- **Supplied passage**:

····················

A jury on Friday convicted a 54-year-old Elmont woman and two co-defendants with illegally running a network of fraudulent nursing schools for half a decade that charged victims upwards of $20,000 in tuition for bogus transcripts and certifications.

The five-week trial in Brooklyn Supreme Court culminated with the jury finding the trio guilty of scheme to defraud and multiple counts of grand larceny. They each face up to seven years in prison. All three are scheduled to be sentenced before Justice Joel Goldberg in Kings County Supreme Court on March 21.

From April 2006 to February 2011, 58-year-old Salvatrice Gaston of Brooklyn, 38-year-old Robinson Akenami of Queens and 54-year-old Joceyln Allrich of Elmont operated four phony nursing schools, including two in Nassau County, and recruited many low income earners, prosecutors said. The program promised to put students on the path toward a nursing profession, prosecutors said, and would make them eligible to take the New York State Nursing Board Exam and become Licensed Practical Nurses or Registered Nurses.

They charged between $7,000 to $20,000 for tuition, prosecutors said, and awarded students fraudulent transcripts and certifications in the name of schools that were not approved by New York State.

The trio collected more than $1 million from 100-plus students, prosecutors said. The programs took between 10 months and two years to complete.

····················

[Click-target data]
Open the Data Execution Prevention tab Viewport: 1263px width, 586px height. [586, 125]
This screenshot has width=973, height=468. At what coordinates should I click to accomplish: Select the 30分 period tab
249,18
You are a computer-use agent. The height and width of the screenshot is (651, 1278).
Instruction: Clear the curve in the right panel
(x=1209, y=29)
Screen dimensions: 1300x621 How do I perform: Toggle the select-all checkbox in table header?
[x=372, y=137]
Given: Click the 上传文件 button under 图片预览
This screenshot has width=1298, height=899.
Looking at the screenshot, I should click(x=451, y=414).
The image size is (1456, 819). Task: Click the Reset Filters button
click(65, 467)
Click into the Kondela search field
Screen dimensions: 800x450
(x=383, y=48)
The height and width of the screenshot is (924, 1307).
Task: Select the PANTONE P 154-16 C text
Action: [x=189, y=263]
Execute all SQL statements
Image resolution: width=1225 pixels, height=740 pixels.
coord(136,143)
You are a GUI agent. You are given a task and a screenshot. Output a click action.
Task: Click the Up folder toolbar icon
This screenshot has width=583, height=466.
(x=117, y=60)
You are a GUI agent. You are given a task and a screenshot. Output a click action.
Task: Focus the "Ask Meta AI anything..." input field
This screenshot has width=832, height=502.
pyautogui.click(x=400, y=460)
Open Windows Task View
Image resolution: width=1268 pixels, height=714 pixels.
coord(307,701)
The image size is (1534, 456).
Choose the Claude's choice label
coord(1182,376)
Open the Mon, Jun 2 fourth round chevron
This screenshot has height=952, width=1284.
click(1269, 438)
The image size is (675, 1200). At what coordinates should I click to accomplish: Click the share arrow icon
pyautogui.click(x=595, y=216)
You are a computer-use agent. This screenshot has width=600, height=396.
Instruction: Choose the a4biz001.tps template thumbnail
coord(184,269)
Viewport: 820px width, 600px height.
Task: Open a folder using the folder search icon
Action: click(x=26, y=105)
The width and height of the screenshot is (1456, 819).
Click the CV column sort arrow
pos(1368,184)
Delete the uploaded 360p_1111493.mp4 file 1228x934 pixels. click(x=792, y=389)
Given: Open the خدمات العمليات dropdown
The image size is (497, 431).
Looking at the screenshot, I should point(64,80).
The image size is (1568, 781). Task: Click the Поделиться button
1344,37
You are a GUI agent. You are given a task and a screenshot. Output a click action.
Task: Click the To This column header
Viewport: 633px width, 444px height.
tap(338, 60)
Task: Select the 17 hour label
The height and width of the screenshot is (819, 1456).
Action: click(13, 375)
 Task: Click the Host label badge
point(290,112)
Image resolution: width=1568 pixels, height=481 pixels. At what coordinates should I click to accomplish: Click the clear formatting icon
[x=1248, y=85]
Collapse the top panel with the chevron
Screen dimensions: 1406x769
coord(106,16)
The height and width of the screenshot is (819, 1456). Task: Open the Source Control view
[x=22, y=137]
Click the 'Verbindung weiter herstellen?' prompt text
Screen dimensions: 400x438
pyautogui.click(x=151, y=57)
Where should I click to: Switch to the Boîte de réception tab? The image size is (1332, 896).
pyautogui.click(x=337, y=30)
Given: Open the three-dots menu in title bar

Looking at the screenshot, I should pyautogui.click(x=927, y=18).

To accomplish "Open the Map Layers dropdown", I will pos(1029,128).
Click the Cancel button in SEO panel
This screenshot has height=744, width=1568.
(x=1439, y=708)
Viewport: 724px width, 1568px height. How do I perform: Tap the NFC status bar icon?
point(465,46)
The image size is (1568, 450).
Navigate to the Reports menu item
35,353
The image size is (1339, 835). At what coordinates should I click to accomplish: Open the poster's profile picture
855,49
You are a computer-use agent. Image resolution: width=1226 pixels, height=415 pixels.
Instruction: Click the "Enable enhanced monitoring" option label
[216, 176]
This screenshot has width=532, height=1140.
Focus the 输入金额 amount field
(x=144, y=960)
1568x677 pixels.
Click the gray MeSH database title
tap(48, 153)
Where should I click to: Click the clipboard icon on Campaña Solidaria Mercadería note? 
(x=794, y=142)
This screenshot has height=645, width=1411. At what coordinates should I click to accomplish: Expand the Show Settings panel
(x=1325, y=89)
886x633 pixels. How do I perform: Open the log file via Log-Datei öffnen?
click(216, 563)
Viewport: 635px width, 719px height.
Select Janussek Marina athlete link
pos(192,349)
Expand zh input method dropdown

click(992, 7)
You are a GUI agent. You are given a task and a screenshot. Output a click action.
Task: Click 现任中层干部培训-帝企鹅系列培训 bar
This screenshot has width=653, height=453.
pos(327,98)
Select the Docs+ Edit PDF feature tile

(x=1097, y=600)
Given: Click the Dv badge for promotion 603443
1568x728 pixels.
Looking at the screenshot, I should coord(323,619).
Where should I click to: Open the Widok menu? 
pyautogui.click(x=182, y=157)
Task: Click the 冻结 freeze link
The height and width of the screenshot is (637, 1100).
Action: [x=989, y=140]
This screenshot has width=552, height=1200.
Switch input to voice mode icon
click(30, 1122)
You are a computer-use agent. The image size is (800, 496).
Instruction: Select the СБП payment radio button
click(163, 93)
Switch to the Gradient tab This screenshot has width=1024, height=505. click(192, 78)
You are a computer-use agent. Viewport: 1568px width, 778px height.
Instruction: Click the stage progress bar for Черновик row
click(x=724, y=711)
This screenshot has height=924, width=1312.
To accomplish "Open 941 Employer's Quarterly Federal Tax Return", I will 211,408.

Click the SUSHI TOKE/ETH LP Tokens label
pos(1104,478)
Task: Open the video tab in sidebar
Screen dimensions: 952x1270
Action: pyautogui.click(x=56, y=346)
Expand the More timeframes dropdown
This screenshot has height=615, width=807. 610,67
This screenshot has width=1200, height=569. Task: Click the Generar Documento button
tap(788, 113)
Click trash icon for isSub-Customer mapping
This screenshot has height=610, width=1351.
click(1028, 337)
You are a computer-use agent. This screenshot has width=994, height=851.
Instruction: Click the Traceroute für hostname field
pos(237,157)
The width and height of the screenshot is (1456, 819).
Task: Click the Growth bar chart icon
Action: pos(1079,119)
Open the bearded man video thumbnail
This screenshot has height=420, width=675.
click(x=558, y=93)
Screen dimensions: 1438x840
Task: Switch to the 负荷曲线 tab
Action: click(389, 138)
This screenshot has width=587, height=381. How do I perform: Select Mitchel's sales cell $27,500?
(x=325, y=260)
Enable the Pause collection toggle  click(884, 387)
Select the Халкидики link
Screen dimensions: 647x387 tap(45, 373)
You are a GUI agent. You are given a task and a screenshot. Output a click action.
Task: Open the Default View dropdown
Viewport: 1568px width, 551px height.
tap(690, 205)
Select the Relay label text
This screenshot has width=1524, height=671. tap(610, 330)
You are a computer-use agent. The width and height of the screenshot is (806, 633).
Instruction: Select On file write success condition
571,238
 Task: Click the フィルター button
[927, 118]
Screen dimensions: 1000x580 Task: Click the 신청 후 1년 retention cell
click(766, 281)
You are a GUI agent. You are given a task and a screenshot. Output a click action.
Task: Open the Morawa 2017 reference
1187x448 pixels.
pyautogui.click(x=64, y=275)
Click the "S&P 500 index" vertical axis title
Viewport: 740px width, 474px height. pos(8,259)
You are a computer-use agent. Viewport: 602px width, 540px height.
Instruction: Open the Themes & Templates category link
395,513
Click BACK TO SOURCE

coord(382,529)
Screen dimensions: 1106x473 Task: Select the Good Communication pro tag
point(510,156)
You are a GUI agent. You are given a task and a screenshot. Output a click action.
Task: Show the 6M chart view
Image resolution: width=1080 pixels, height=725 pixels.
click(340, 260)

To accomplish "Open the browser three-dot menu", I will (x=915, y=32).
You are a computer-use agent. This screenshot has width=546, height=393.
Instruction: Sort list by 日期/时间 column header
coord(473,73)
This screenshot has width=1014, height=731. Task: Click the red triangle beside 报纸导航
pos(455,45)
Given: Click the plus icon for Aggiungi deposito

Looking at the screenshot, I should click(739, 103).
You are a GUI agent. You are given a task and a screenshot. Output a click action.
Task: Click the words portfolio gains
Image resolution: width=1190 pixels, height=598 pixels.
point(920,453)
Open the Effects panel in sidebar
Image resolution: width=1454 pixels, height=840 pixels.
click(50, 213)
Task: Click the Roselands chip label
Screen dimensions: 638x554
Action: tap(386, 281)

····················

- **Requirements**:
A. Decide whether each statement agrees with the nursing-school fraud article. For each, answer yes or no and quote the words of the article that decide it. (i) The trial lasted five weeks. (ii) All four phony nursing schools were in Nassau County. (iii) The trio collected more than $1 million from over 100 students.
B. Rewrite the nursing-school fraud article starting at "A jury on Friday" and ending at "on March 21.", putting "felony theft" in place of "grand larceny".
C. Carry on the nursing-school fraud article from the point where it ends.

- **Written responses**:
A.
(i) Yes: "The five-week trial in Brooklyn Supreme Court"
(ii) No: "operated four phony nursing schools, including two in Nassau County"
(iii) Yes: "The trio collected more than $1 million from 100-plus students"

B.
A jury on Friday convicted a 54-year-old Elmont woman and two co-defendants with illegally running a network of fraudulent nursing schools for half a decade that charged victims upwards of $20,000 in tuition for bogus transcripts and certifications.

The five-week trial in Brooklyn Supreme Court culminated with the jury finding the trio guilty of scheme to defraud and multiple counts of felony theft. They each face up to seven years in prison. All three are scheduled to be sentenced before Justice Joel Goldberg in Kings County Supreme Court on March 21.

C.
Two of the schools were located on Jericho Turnpike in Floral Park, dubbed Helping Angels Foundation of America, and on Hempstead Turnpike in Franklin Square, known as Hope-VTEC or J. Allrich Productions, Inc.

“These defendants set up a fraudulent get-rich-quick scheme by targeting people hoping to pursue new opportunities,” New York State Attorney General Eric Schneiderman said in a statement. “They lined their own pockets with their victims’ hard earned money, and are now facing significant jail time.”

Four others have been convicted for their roles in the scheme, including two who pleaded guilty in 2012 to scheme to defraud and conspiracy, and were sentenced to 1 to 3 years in prison. Two others pleaded guilty to the indictment in 2013; one was sentenced to a year in prison, and the other was discharged having already served more than a year in jail.

The case against four remaining defendants is pending.